## start

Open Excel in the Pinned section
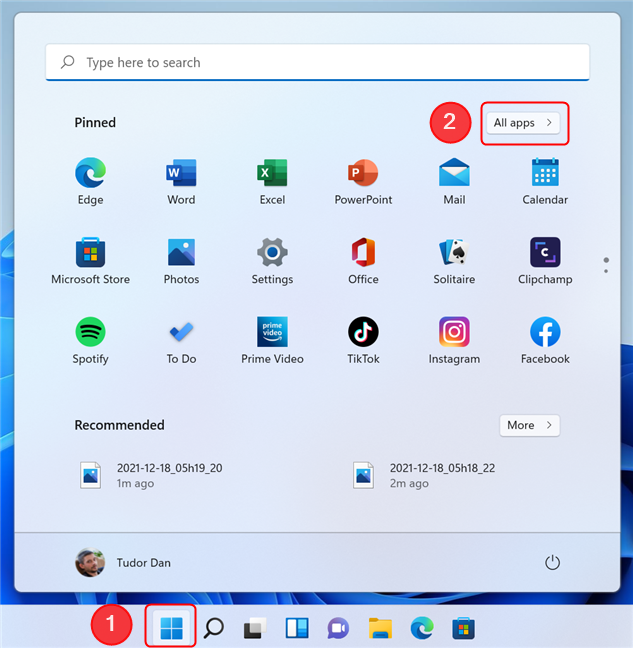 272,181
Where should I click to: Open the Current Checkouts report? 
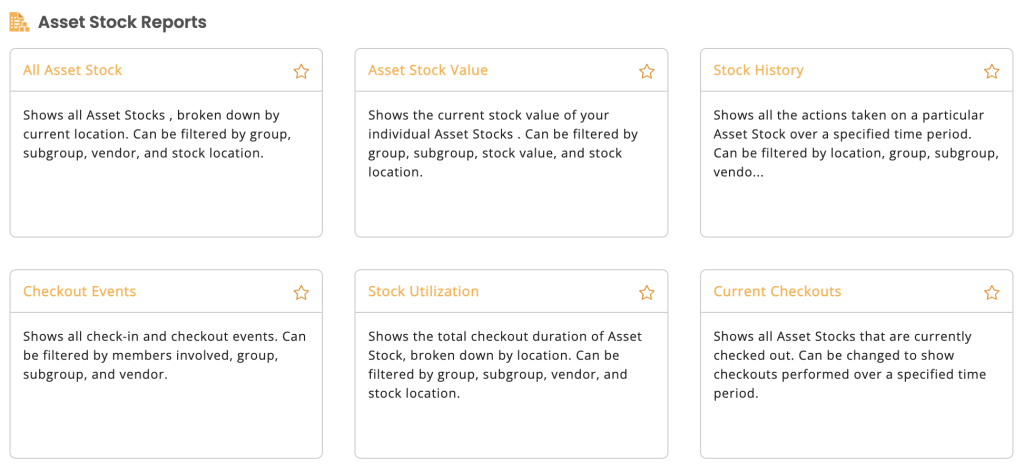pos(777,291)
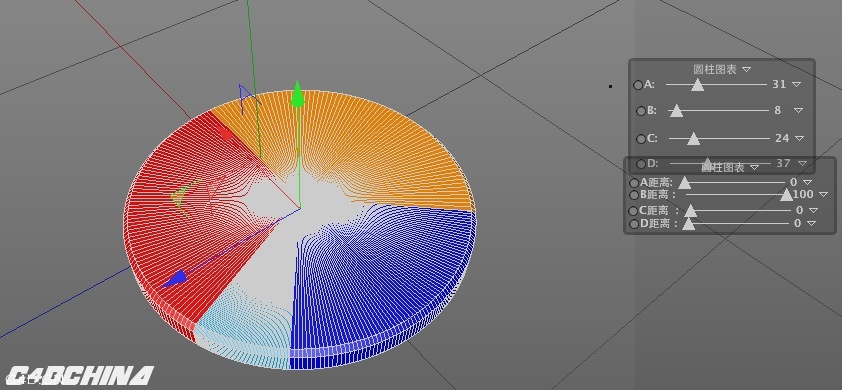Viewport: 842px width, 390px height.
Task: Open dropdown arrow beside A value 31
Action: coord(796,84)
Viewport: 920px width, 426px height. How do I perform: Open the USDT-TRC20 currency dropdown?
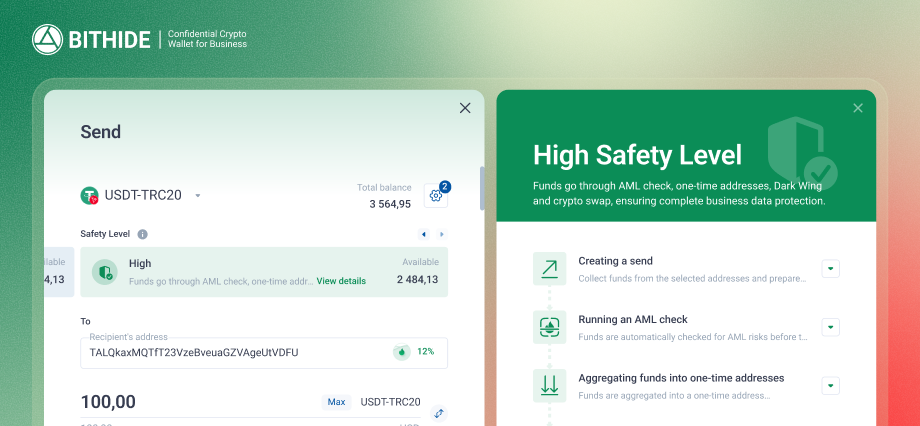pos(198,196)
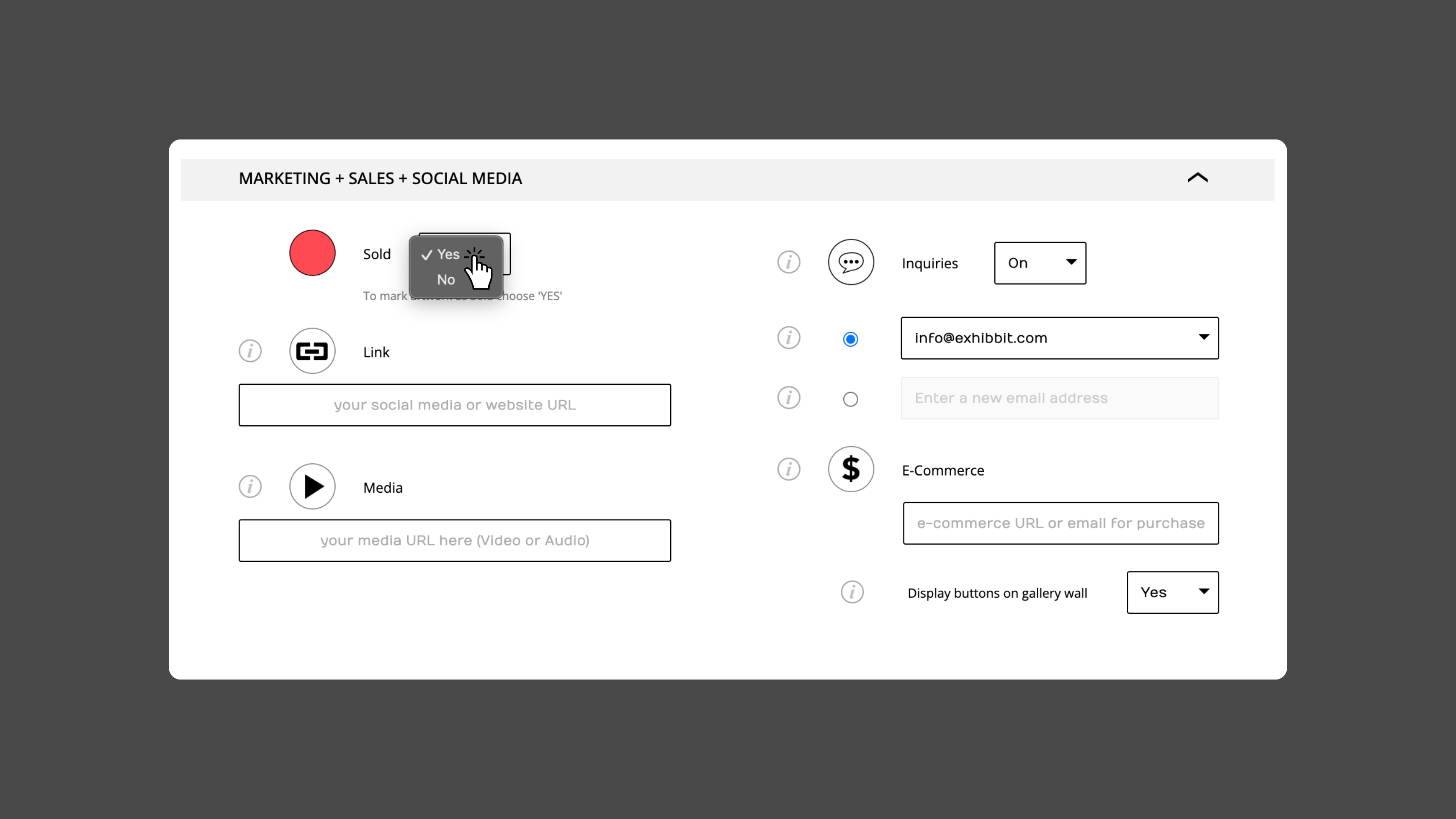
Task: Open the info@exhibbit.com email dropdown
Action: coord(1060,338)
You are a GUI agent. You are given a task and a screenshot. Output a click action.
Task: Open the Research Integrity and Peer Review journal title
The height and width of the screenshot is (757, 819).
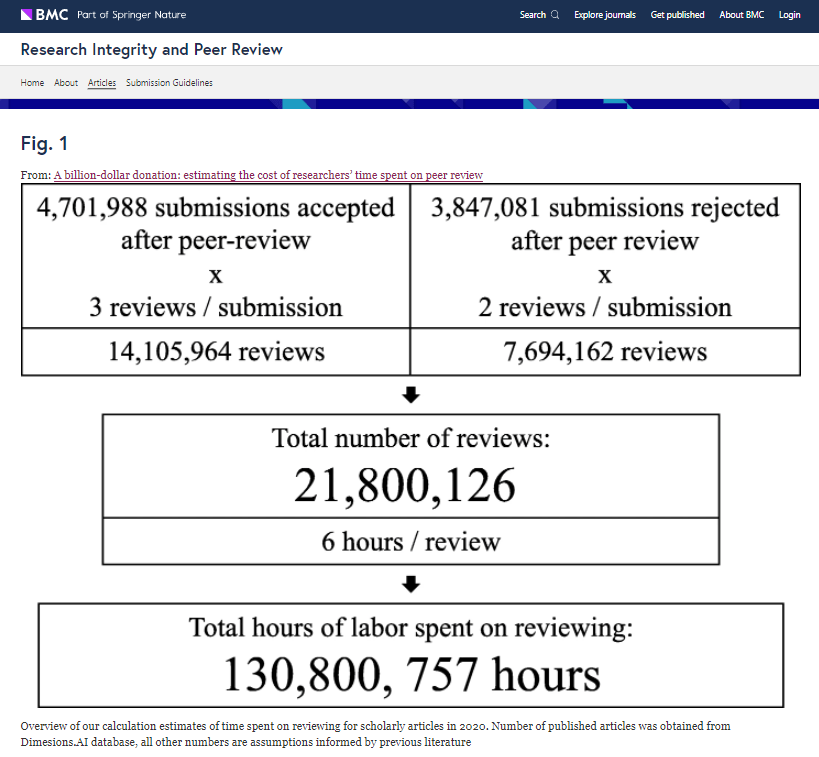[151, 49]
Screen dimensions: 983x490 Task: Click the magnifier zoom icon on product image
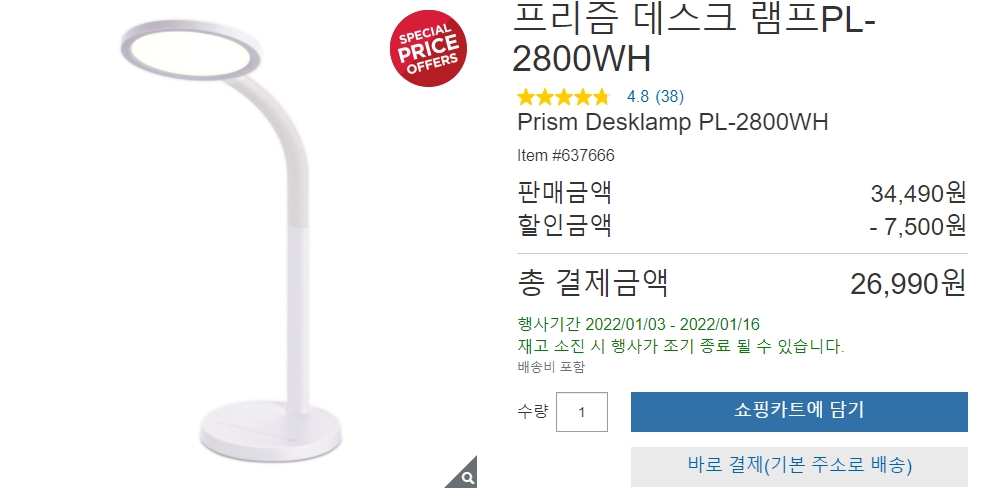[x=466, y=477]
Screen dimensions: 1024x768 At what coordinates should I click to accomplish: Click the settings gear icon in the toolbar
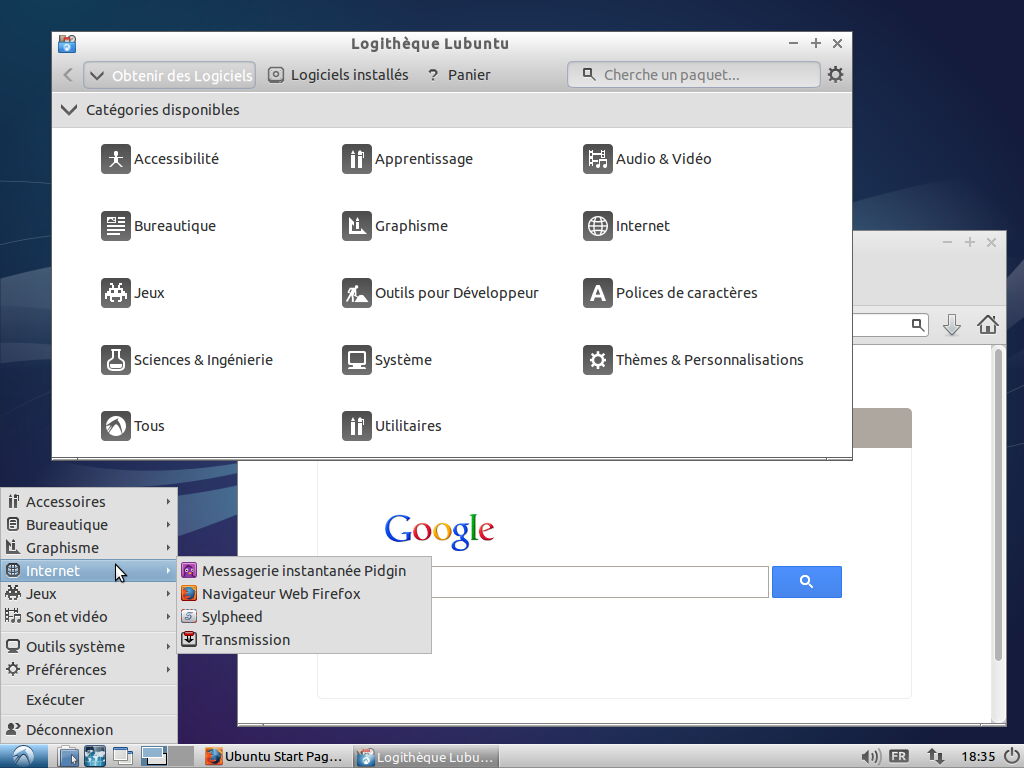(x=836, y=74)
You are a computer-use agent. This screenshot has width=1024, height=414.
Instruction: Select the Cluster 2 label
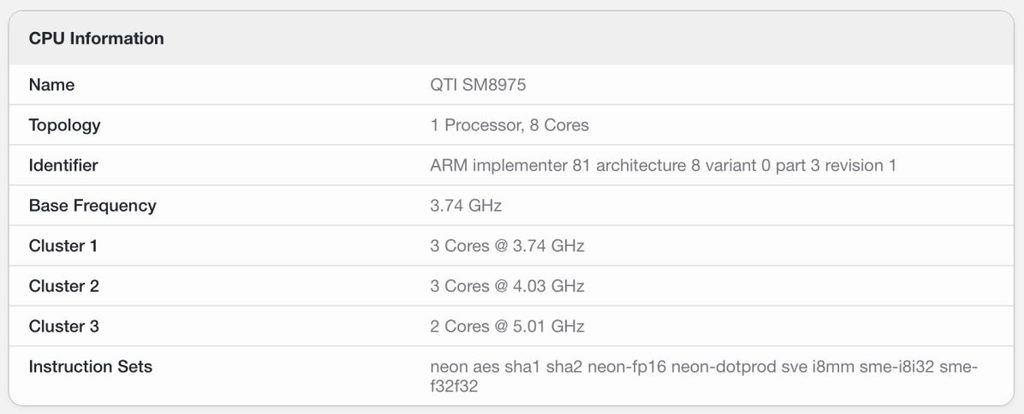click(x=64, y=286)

## end

Description of the task:
Copy the material word for word, from the line containing "Screen dimensions: 983x490" up to and including the final line of the material, and leave out the pictures.

Exercise solution:
Screen dimensions: 983x490 Task: Click the magnifier zoom icon on product image
[x=466, y=477]
Screen dimensions: 1024x768 At what coordinates should I click to accomplish: Click the settings gear icon in the toolbar
(x=836, y=74)
You are a computer-use agent. This screenshot has width=1024, height=414.
Instruction: Select the Cluster 2 label
click(x=64, y=286)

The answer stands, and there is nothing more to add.